Wednesday, August 09, 2006

Is Oil the new internet bubble

People have been asking if oil is the new gold, implying that it will hold up during times of economic collapse. I don't think so. I'm going to pull out some quotes from a recent Wall Street Journal article for your perusal.

"Barry Kostiner traded electricity and natural gas for eight years on Wall
Street. Last fall, he reinvented himself -- as a Texas oilman.

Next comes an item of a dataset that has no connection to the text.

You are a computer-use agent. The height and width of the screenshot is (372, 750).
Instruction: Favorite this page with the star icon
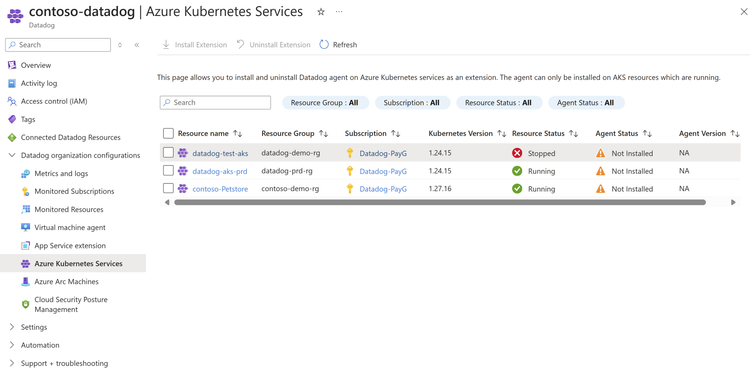click(x=321, y=12)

With no assets beyond plans to buy oil and gas fields, he set up shop
as Platinum Energy Resources Inc. He had never worked in the oil industry or
managed a company. Yet he carried out an initial public offering of stock and
within two months persuaded several New York hedge funds to buy a large chunk of the shares, raising $115 million in all."
Compare this to the great bubble in South Sea shares inthe 1700s and in America in the 1920s, at both times people raised money by issuing stock for "endeavors to be announced." Oil is so hot now that that:

"It took the elite private-equity firm Carlyle Group and its affiliate,
Riverstone Holdings, just six weeks to raise $4.5 billion this spring for two
funds to buy or start energy and power companies. Carlyle-Riverstone spent 2½
years raising $1.1 billion for its last energy fund, which closed in 2004."
This should sound very familiar to everyone. It's the same thing that happened in the late 90's with internet stocks. Anybody here remember watching CGMI, the internet holding company, drop from $150+ to less than a dollar?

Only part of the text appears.